Завтра к полудню Воронцов убедится в справедливости моих «предсказаний» и с шашкой поступит как и просил.

* * *

У походной кухни столпилась куча зевак с котелками. Пробившись через толпу я увидел, что компанию вокруг себя собрал один весельчак. Конопатый, рыжий гренадер не молодой, но с совершенно озорной детской улыбкой. Он травил байки. А солдаты похохатывали закручивая усы.

— Ну дает Тимоша! Артист!

— Артист!

— «Косит значит мужик и с каждым взмахом у него колокольчик звенит. Поп значит и спрашивает, а зачем это колокольчик? А мужик ему в ответ: В траве живности много мышки там, ящерки, кузнечики всякие. Вот я колокольчик и привязал к косе, чтоб они звук слышали и разбегались. Поп растрогался и говорит: Вот как ты о тварях божьих печешься? Давай я за это тебе грехи отпущу.

— Есть грехи?

— как не быть. Когда барин уезжает, я с барыней грешу.

— Отпускаю тебе этот грех. А ещё есть грехи?

— А когда барыня уезжает, я с ейной дочкой грешу.

— Отпускаю тебе и этот грех. А ещё?

— А когда барыня с дочкой уезжают я с барином грешу.

Поп его послушал и говорит: Ой! Мужик, сдается мне не туды ты колокольчик повесил!»

— Га-га-га! — разнеслось по кругу гренадеров.

— Ой! Не могу! — утирали слезы усачи.

— Не туда говорит колокольчик повесил!

— Сейчас пойду своим расскажу!

Утирая слезы я пошел к своему взводу. Ей, богу! Когда такое оживление царит и помирать веселее. Я давно заприметил некую закономерность. Без смеха на войне нельзя. Иначе свихнуться можно. К смерти привыкнуть нельзя. Но когда постоянно думаешь о смерти, к этой мысли привыкаешь.

Знаете почему концерты на фронте пользовались таким бешеным успехом и популярностью? Успех был предрешён. Когда люди смотрели выступление артистов, они переставали на какое-то время думать о смерти. Для них это был такой отдых, такой праздник, который трудно себе представить. Вот, представьте себе проснулись вы утром и не знаете — ляжете ли ещё когда-нибудь спать. Может быть вы умываетесь сегодня последний раз. Может, говорили вчера с фронтовым товарищем последний раз. Может сегодня смерть зацепит своей косой или его, или вас, или Мишку рябого из третьего взвода. А если у вас за плечами ещё погибшие родные и близкие, которых костлявая скосила ещё в первые дни войны, то плечи согбенны от невыносимо груза.
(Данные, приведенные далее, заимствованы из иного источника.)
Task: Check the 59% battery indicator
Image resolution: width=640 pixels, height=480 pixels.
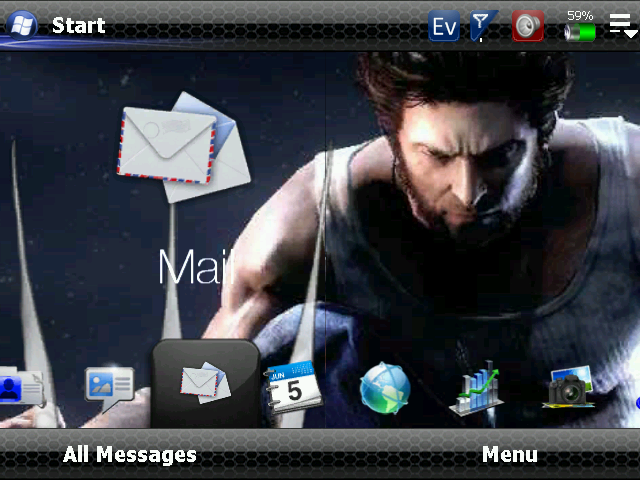Action: coord(579,26)
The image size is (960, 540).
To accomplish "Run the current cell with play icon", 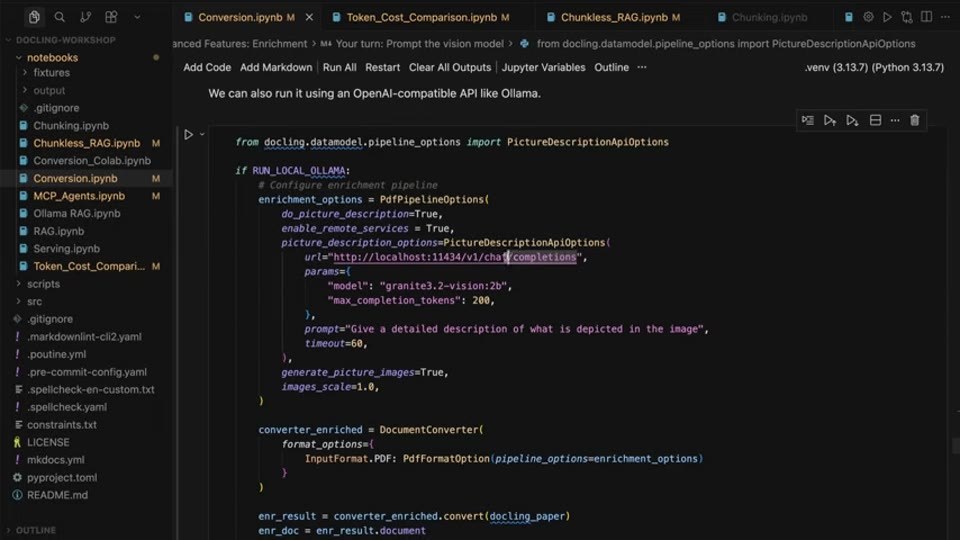I will pos(189,134).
И он давит и давит, как фашистский «Тигр» крутящийся и лязгающий железными гусеницами, трамбующий ваш окоп, втаптывающий вас в землю. И не скинуть его и не освободится. И выход только один. Собрать, спрессовать всю свою ненависть к смерти, воплощенную в эту морду в немецкой рогатой каске и врезать по ней, влепить со всего маха. Может быть вы погибнете. Может быть. Но по крайней мере вы будите знать, что дали смерти сдачи. Не все выдерживали конечно. Далеко не все. И я видел эти безумные лица с выпученными глазами бросающие винтовки, кричащие бог знает что, бегущие назад от врага. Спрятаться, спастись любой ценой, даже ценой предательства, ценой жизни других. Только не меня! — вот, что было написано на этих лицах. Но это глупо. Трусость, это глупо. Смерть приходит за каждым из нас. Всегда приходит. У смерти нет выходных. И её нельзя обмануть. Если она сегодня к вам не пришла, значит вас просто не было в её сегодняшнем списке. Постоянное присутствие смерти помимо тяжести давало такой адреналин в крови, что каждый прожитый день врезался в память как самый значительный день твоей жизни.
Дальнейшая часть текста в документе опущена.